What happens when you have 22 famous literary sleuths team up, pitch against and help out each other in a world full of crime? The result is Face Off, a book edited by famous thriller author David Baldacci who strings up 11 short stories co-written by famous best-selling writers such as Michael Connelly, Ian Rankin, Steve Martini, Jeffrey Deaver, and Lee Child, among others.
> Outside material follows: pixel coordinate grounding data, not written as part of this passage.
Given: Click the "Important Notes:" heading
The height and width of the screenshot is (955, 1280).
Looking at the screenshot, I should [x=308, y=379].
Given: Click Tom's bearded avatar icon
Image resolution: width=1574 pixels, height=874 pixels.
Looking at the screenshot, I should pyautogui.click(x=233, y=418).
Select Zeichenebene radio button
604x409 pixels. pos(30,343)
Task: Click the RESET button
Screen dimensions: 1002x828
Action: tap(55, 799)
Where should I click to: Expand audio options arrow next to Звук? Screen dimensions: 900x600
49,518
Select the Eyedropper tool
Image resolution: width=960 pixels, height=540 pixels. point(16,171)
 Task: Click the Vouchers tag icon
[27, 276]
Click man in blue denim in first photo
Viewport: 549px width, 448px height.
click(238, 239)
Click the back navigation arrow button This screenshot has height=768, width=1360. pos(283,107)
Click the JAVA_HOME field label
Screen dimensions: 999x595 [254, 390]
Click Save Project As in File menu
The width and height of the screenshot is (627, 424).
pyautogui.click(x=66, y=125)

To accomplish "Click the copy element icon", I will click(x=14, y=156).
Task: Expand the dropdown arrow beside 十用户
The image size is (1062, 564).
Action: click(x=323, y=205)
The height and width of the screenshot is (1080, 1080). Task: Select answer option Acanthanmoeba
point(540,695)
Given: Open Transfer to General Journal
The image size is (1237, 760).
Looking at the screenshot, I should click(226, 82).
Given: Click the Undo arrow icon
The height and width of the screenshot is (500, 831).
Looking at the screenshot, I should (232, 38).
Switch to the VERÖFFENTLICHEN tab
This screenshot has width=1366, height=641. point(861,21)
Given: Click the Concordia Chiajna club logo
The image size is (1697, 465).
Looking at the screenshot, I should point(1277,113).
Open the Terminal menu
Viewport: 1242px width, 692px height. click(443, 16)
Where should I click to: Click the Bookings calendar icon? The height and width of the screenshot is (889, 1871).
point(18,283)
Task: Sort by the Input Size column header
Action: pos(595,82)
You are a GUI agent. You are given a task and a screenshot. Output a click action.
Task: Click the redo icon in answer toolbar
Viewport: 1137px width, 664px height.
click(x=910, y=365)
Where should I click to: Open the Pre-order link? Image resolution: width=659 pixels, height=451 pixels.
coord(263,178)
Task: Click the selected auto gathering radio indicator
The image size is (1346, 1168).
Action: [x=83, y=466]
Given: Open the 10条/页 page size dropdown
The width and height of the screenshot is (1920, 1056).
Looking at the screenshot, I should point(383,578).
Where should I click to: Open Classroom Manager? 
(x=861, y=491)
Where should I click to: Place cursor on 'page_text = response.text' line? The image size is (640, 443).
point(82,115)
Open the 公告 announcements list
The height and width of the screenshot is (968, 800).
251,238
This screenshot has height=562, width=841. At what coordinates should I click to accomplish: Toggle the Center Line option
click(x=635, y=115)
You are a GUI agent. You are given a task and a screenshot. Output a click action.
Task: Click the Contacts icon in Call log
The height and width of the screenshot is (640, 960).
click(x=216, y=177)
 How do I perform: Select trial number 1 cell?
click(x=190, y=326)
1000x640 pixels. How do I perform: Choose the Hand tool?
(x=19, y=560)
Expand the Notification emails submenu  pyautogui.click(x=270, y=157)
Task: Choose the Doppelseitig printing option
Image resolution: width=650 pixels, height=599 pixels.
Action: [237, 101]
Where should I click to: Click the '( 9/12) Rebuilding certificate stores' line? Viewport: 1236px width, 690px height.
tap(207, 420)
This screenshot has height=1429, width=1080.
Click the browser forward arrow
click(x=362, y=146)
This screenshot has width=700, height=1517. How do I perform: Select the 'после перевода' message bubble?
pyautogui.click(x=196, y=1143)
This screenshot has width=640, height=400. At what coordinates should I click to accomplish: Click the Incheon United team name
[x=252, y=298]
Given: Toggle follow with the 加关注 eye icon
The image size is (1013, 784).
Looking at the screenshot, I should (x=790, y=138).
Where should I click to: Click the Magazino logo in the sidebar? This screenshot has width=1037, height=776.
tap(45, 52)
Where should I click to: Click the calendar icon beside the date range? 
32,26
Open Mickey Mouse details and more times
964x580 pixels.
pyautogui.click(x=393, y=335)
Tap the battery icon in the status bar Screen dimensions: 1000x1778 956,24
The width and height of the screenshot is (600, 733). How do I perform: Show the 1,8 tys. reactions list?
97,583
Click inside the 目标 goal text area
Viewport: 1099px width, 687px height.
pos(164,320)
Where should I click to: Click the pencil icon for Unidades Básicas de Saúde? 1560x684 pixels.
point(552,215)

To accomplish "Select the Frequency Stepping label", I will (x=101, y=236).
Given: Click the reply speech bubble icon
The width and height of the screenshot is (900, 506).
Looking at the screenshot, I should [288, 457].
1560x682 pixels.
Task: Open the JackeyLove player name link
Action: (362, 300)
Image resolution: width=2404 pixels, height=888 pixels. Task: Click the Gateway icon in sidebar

Face Off features 11 stories crafted by 22 crime writers and edited by David Baldacci, a thriller writer himself
The book is an initiative by the International Thriller Writers (ITW) organisation, formed in 2004 that currently boasts of 2,500 members, including thriller writers, agents, editors and fans. They host Thrillerfest, a summer camp for thriller writers and enthusiasts annually. Under their aegis, they also publish literary works and in the past they have published Thriller (2006), an anthology of short stories, followed by Thriller 2 (2009) and the novel, Love Is Murder (2012). Face Off is the latest of their offerings.
Face Off, Edited by David Baldacci, Hachette, Rs 499. Available at leading bookstores.
There are many reasons why the book is special. As the foreword by Baldacci mentions, the book is the result of writers donating their stories and author-editors volunteering their time to bring 11 riveting reads for their readers. The money earned through the book sales will also be routed back to the ITW for their activities. Since the writers are legally under contract with their respective publishing houses, they aren’t allowed to team up with writers represented by others. Bypassing this hitch, the notion of combining their characters only becomes possible due to the ITW model where stories are donated and the revenue goes towards the organisation.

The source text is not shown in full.